> **Written task**:
Present the lines from the line containing "Image resolution: width=1299" to the line containing "The image size is (1280, 800)." as a numbered list, omitting any blank lines.

※

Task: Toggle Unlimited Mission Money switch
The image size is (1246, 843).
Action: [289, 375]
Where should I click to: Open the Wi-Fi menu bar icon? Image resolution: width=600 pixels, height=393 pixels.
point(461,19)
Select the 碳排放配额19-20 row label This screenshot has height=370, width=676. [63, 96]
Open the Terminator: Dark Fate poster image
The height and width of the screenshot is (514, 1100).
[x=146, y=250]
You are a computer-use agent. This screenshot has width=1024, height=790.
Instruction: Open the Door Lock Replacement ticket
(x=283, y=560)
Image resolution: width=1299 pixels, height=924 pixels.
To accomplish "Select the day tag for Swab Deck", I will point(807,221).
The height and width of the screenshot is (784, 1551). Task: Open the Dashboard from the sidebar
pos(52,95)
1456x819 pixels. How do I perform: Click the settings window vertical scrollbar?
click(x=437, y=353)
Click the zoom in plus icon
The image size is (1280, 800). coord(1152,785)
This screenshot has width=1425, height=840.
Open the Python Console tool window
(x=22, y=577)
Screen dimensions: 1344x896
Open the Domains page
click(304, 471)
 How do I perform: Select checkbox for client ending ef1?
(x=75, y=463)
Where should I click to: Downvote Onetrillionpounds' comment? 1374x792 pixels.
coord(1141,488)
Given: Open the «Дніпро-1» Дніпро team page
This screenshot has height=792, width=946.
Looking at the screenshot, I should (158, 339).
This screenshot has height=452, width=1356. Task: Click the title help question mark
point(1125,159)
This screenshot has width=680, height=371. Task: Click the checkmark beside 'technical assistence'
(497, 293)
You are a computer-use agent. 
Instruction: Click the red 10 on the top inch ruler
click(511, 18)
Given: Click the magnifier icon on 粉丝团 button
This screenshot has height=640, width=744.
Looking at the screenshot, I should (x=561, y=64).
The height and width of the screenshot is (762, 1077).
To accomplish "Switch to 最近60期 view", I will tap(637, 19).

※

> **Correct response**:
1. Image resolution: width=1299 pixels, height=924 pixels.
2. To accomplish "Select the day tag for Swab Deck", I will point(807,221).
3. The height and width of the screenshot is (784, 1551). Task: Open the Dashboard from the sidebar
4. pos(52,95)
5. 1456x819 pixels. How do I perform: Click the settings window vertical scrollbar?
6. click(x=437, y=353)
7. Click the zoom in plus icon
8. The image size is (1280, 800). coord(1152,785)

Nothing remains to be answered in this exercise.